El Vigésimo Quinto Domingo del Tiempo Ordinario, Año B
22-09-2024
Salmos Responsoriales
Antífona de la Entrada
Yo soy la salvación de mi pueblo, dice el Señor.
Los escucharé cuando me llamen en cualquier tribulación,
y siempre seré su Dios.
(Salmo 36, 39. 40. 28)
Primera Lectura
Sabiduría 2, 12. 17-20
Los malvados dijeron entre sí:
Tendamos una trampa al justo,
porque nos molesta y se opone a lo que hacemos;
nos echa en cara nuestras violaciones a la ley,
nos reprende las faltas
contra los principios en que fuimos educados.
Veamos si es cierto lo que dice,
vamos a ver qué le pasa en su muerte.
Si el justo es hijo de Dios,
él lo ayudará y lo librará de las manos de sus enemigos.
Sometámoslo a la humillación y a la tortura,
para conocer su temple y su valor.
Condenémoslo a una muerte ignominiosa,
porque dice que hay quien mire por él.
Salmo Responsorial
Salmo 53, 3-4. 5. 6. 8
Respuesta:
El Señor sostiene mi vida.
Estrofa 1:
Oh Dios, sálvame por tu nombre,
sal por mí con tu poder.
Oh Dios, escucha mi súplica,
atiende mis palabras.
Estrofa 2:
Porque unos insolentes se alzan contra mí,
y hombres violentos me persiguen a muerte
sin tener presente a Dios.
Estrofa 3:
Pero Dios es mi auxilio,
el Señor sostiene mi vida.
Te ofreceré un sacrificio voluntario
dando gracias a tu nombre que es bueno.
Segunda Lectura
Santiago 3, 16 - 4, 3
Hermanos míos:
Donde hay envidias y rivalidades,
ahí hay desorden y toda clase de obras malas.
Pero los que tienen la sabiduría que viene de Dios son puros, ante todo. Además, son amantes de la paz, comprensivos, dóciles,
están llenos de misericordia y buenos frutos,
son imparciales y sinceros.
Los pacíficos siembran la paz y cosechan frutos de justicia.
¿De dónde vienen las luchas y los conflictos entre ustedes?
¿No es, acaso, de las malas pasiones,
que siempre están en guerra dentro de ustedes?
Ustedes codician lo que no pueden tener y acaban asesinando.
Ambicionan algo que no pueden alcanzar,
y entonces combaten y hacen la guerra.
Y si no lo alcanzan, es porque no se lo piden a Dios.
O si se lo piden y no lo reciben,
es porque piden mal, para derrocharlo en placeres.

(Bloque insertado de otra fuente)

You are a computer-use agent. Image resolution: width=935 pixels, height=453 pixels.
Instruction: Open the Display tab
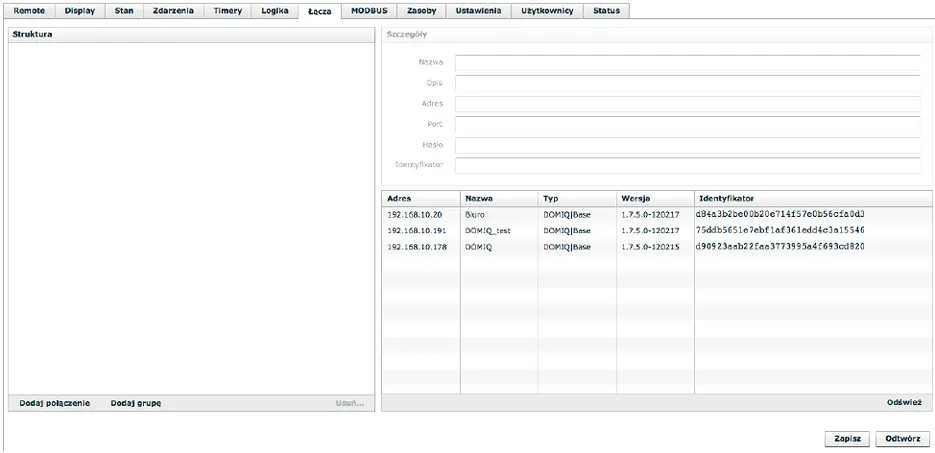(x=79, y=11)
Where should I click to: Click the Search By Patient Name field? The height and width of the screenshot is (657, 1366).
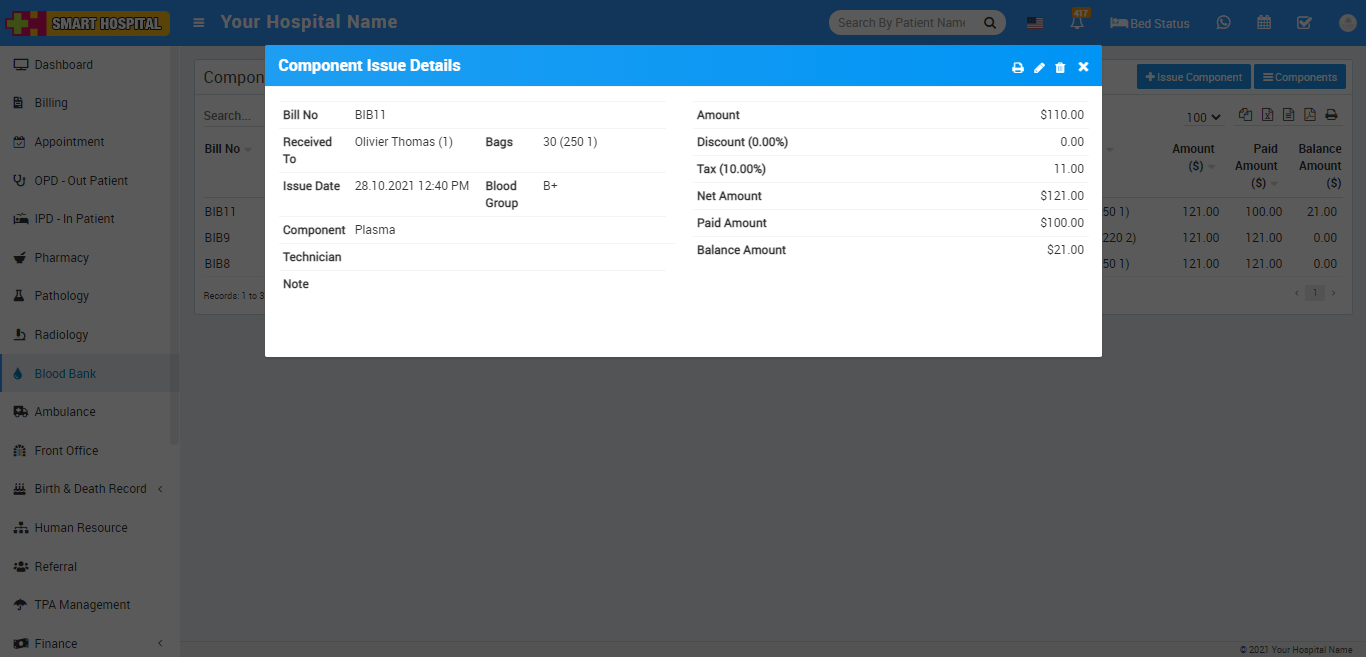pyautogui.click(x=902, y=22)
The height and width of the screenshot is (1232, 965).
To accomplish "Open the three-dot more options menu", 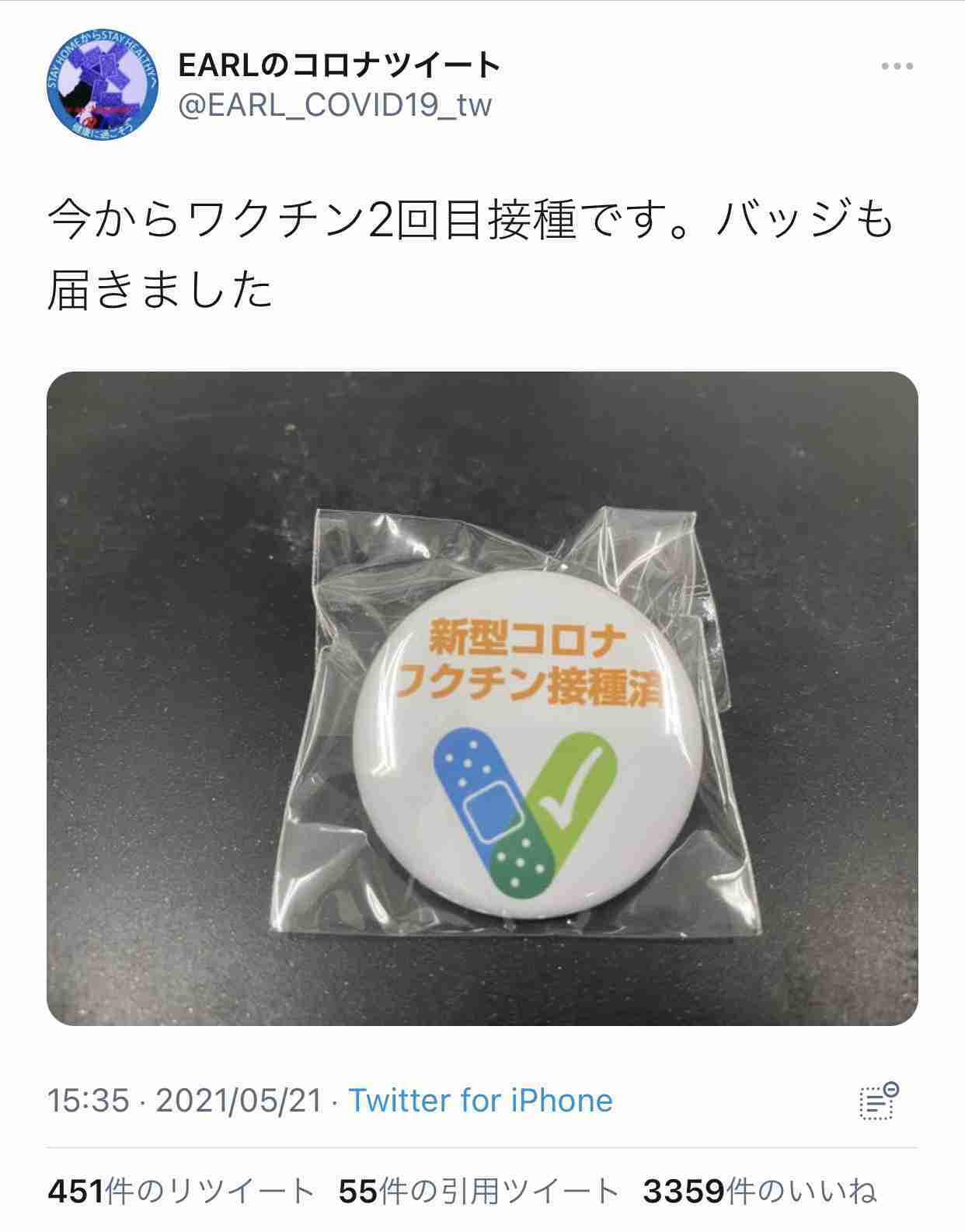I will (x=897, y=67).
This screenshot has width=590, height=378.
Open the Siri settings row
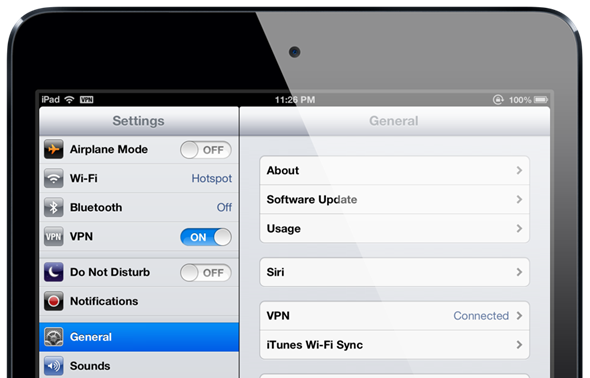point(394,272)
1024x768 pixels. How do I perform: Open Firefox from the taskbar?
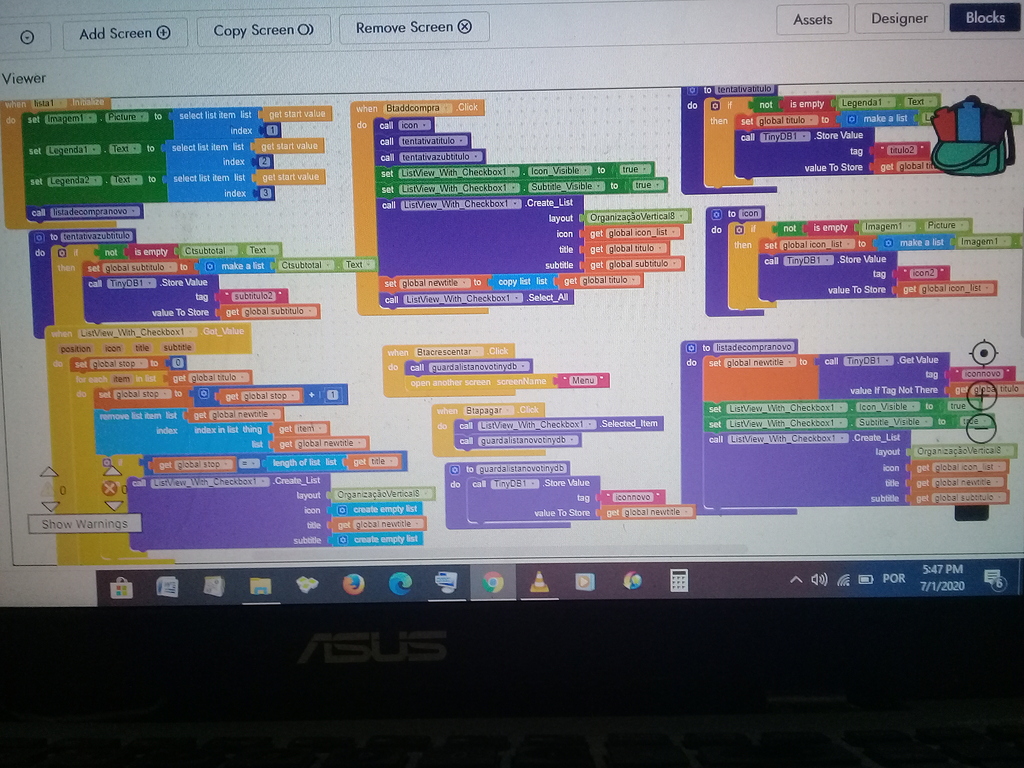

Aclamación antes del Evangelio
2 Tesalonicenses 2, 14
Dios nos llamó por medio del Evangelio,
destinándonos a compartir la gloria de Cristo Jesús nuestro Señor.
Evangelio
Marcos 9, 30-37
En aquel tiempo,
Jesús y sus discípulos atravesaban Galilea,
pero él no quería que nadie lo supiera, porque iba enseñando a sus discípulos.
Les decía: El Hijo del hombre va a ser entregado en manos de los hombres;
le darán muerte,
y tres días después de muerto, resucitará.
Pero ellos no entendían aquellas palabras
y tenían miedo de pedir explicaciones.
Llegaron a Cafarnaúm, y una vez en casa, les preguntó:
¿De qué discutían por el camino?
Pero ellos se quedaron callados,
porque en el camino habían discutido sobre quién de ellos
era el más importante.
Entonces Jesús se sentó, llamó a los Doce y les dijo:
Si alguno quiere ser el primero,
que sea el último de todos y el servidor de todos.
Después, tomando a un niño,
lo puso en medio de ellos, lo abrazó y les dijo:
El que reciba en mi nombre a uno de estos niños, a mí me recibe.
Y el que me reciba a mí,
no me recibe a mí, sino a aquel que me ha enviado.
Antífona de Comunión
Tú promulgas tus preceptos
para que se observen con exactitud.
Ojalá que mi conducta se ajuste siempre
al cumplimiento de tu voluntad.
(Salmo 118, 4.5)
Antífona de Comunión 2
Yo soy el Buen Pastor, dice el Señor;
y conozco a mis ovejas, y ellas me conocen a mí.